L'auteure se glisse littéralement dans la peau de son biographe et raconte à la première personne les changements frénétiques et les rebondissements de sa vie depuis ses points de vue successifs à la Nouvelle-Orléans, à La Havane, à Mexico et à Madrid, en ce milieu de XVIIIe siècle turbulent où la révolte des Treize Colonies allait impliquer les trois grands empires de l'époque - espagnol, anglais et français - dans l'indépendance américaine. Cet événement va accélérer la Révolution française et provoquer les grandes tensions en Europe qui se termineront par la grande guerre continentale napoléonienne, avec des dommages et des pertes particulières pour l'Espagne.

La belle et blonde Felicitas de Saint-Maxent est née Cajun, c'est-à-dire des colons d'origine française qui ont choisi de s'installer en Louisiane. Ils venaient de la Nouvelle-France (Canada) et, comme tant d'autres, avaient fui le siège anglais auquel ils étaient soumis avec leurs exigences tarifaires abusives. Se consacrant au commerce de la fourrure, à l'agriculture dans les grandes prairies, à l'élevage de bisons et à la vente de viande, ils ont rapidement fait fortune. 

Le Traité de Fontainebleau de 1762 et la paix de Paris qui s'ensuivit, qui mirent fin à la guerre de Sept Ans et à la défaite française contre l'Angleterre, eurent pour conséquence que la France céda à l'Angleterre le Canada et toute la Louisiane à l'est du Mississippi, laissant à l'Espagne les possessions situées sur la rive opposée à l'ouest, dont la capitale. La couronne espagnole, dont le roi Charles III a aidé son cousin Louis XVI de France dans le conflit, perd les deux Florides : l'Est, avec sa capitale à St Augustine, et l'Ouest, avec sa capitale à Pensacola.

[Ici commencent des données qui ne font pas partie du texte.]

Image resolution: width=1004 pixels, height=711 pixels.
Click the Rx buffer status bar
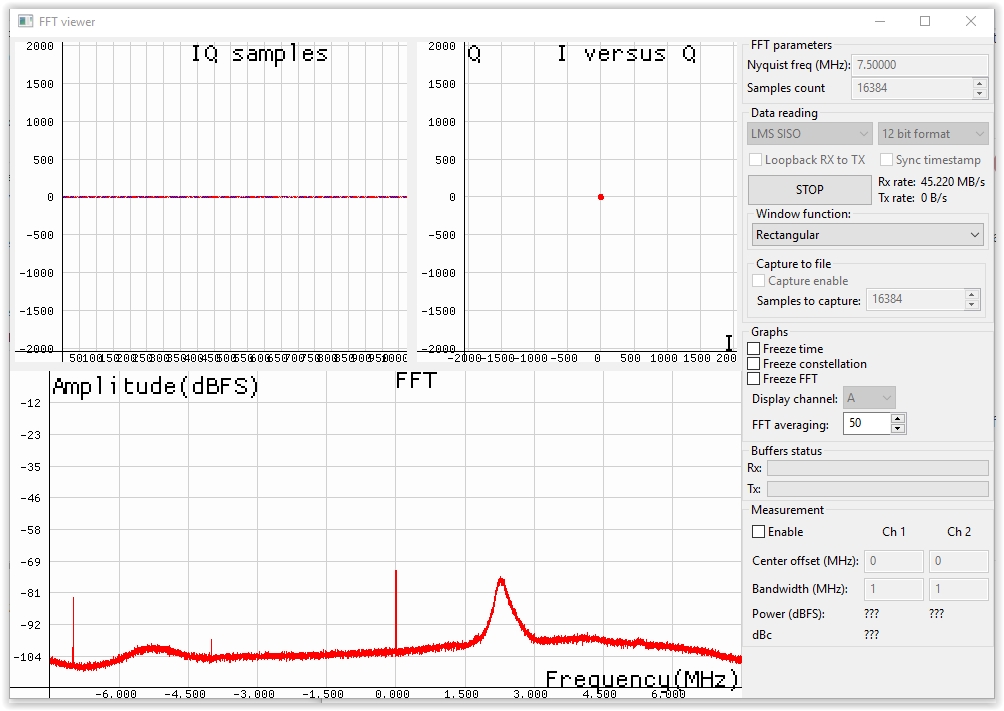click(x=877, y=468)
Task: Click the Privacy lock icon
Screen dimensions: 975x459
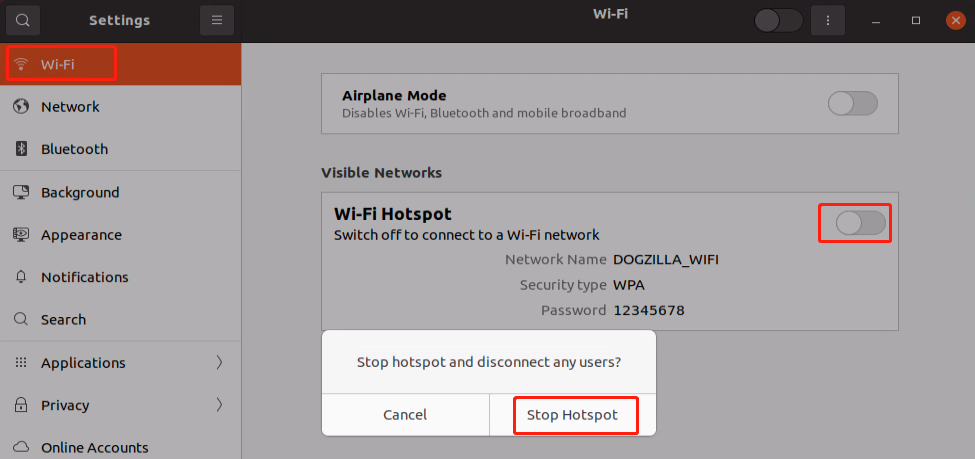Action: 20,405
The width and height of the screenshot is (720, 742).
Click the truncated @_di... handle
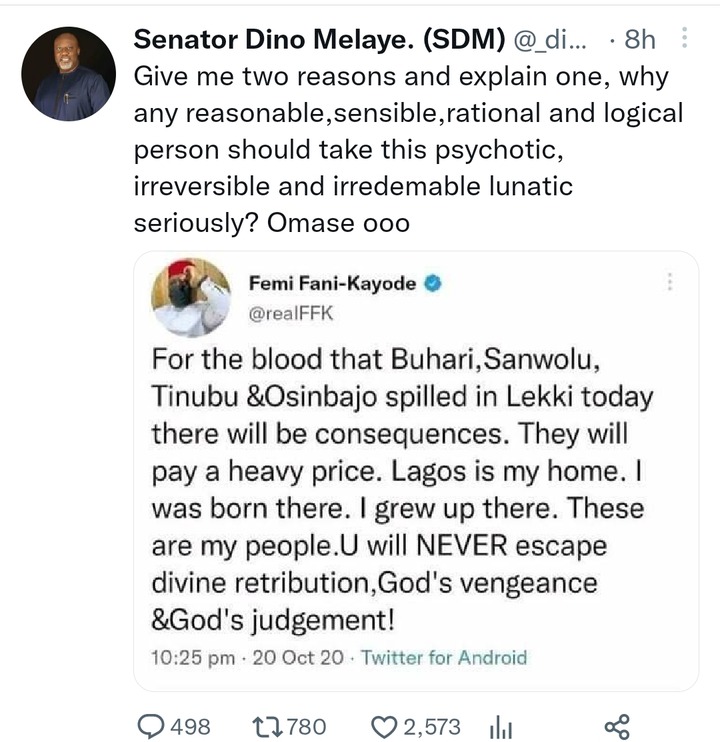pyautogui.click(x=550, y=40)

La Louisiane cesse définitivement d'être française et, en tant qu'espagnole, elle fait partie de la capitainerie générale de Cuba. Gilberto de Saint-Maxent, le père de Felicitas, fut le premier Cajun à offrir ses services inconditionnels à Antonio de Ulloa, le nouveau gouverneur espagnol nommé par Charles III

​  Almudena de Arteaga  ​

Felicitas, toujours par l'intermédiaire d'Almudena de Arteaga, raconte avec sa vision féminine aiguë les intrigues qui se nouent autour d'elle, ce qui change notablement la perspective de l'histoire par rapport à celle qui est écrite par des auteurs masculins. L'attention exquise portée aux détails, la précision terminologique, surtout en ce qui concerne les noms qui ont donné lieu au phénomène typiquement et exclusivement de l'empire espagnol, la description de l'humeur des familles, toujours dans l'attente de nouvelles de leurs maris et fiancés en mission militaire et la colère face aux fréquentes attaques des pirates anglais, avec leurs pratiques habituelles de vol et de pillage, constituent un tableau différent et complet de la société florissante qui se formait dans le nouveau monde américain.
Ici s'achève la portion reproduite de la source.